Il secondo punto forte dell’ideologia woke, sempre secondo Braunstein, è la «teoria critica delle razze». Le persone che vi aderiscono sono convinte che il razzismo sia «sistemico»: necessariamente tutti i bianchi sono razzisti e tutti i neri sono delle vittime.
La terza teoria è quella della «intersezionalità». Il concetto di intersezionalità nasce dalla teoria critica della razza attorno al 1989, introdotto da Kimberlé Crenshaw. Si afferma, in pratica, che chi è discriminato sotto più di un punto di vista vede potenziata, moltiplicata l’ingiustizia che riceve e vede lievitare la propria condizione di vittima, come se si trovasse in punti di intersezione degli input discriminanti. Per esempio essere nero/a e nel contempo transexual moltiplicherebbe la condizione negativa. Oppure essere nera e donna, anche; ma l’apoteosi del vittimismo è rappresentato dall’essere nera, donna e magari anche portatrice di handicap.
L’idea è che sia possibile subire discriminazioni secondo più assi, come un individuo in mezzo ad un incrocio potrebbe essere colpito da vetture provenienti da diversi lati. Siccome questo concetto pare offrire la ricerca di mille sfaccettature, i militanti woke si spingono sempre oltre, sempre oltre, e non mancano di trovare sempre nuovi punti di intersezionalità e nuovi aspetti discriminanti.
Traggo la conclusione che nell’ideologia woke predomina un forte senso di vittimizzazione, tale per cui lo stato di vittima assume quasi un senso sacrale e si configura come una sorta di risorsa sociale.

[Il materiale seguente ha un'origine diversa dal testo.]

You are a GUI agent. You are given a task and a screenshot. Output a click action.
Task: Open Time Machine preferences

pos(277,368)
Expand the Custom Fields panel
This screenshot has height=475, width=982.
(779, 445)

Mi ricorda tanto la condizione di alcuni vecchi conoscenti, carichi come me di anni e malattie, che tuttavia non perdono occasione di sciorinarle, per di di più con un certo orgoglio, entrando in particolari che li allontanano sempre più da una condizione di dignità e li precipitano in un baratro privo di decoro. Lì l’intersezionalità, volendola applicare, si potenzierebbe nell’area delle malattie, moltiplicando il vittimismo del malato, mentre questi giovani woke, di cui tutte le ricerche sociali non mancano di puntualizzare l’appartenenza a classi sociali privilegiate perché ricche, non solo rinnegano i vecchi valori di mascolinità, dignità, orgoglio della cultura occidentale che denigrano, ma sembrano nel complesso sempre più impastoiarsi in un’immagine di fragilità e di debolezza, caratteristiche di cui si ergono rappresentanti al massimo grado.
Sembra che alcuni valori umani siano davvero cancellati: le debolezze, le mancanze, le diversità sono motivo di sbandieramento, le caratteristiche di cui eventualmente avvalersi per un po’ di autostima costituiscono motivo di vergogna.
Inutile dire che rimpiango un po’ Clint Eastwood, la sua maschera di uomo bianco occidentale che sa controllare attraverso i movimenti del volto i moti dell’animo, il quale anziché esternare piagnistei e gnaulii, offre di sé un aspetto improntato a gravità e compostezza, in una parola, dignità. Me ne devo vergognare?
Dice Braunstein: «In Occidente rischiamo un 1984 in cui sarà pericoloso anche dire che l’acqua è bagnata».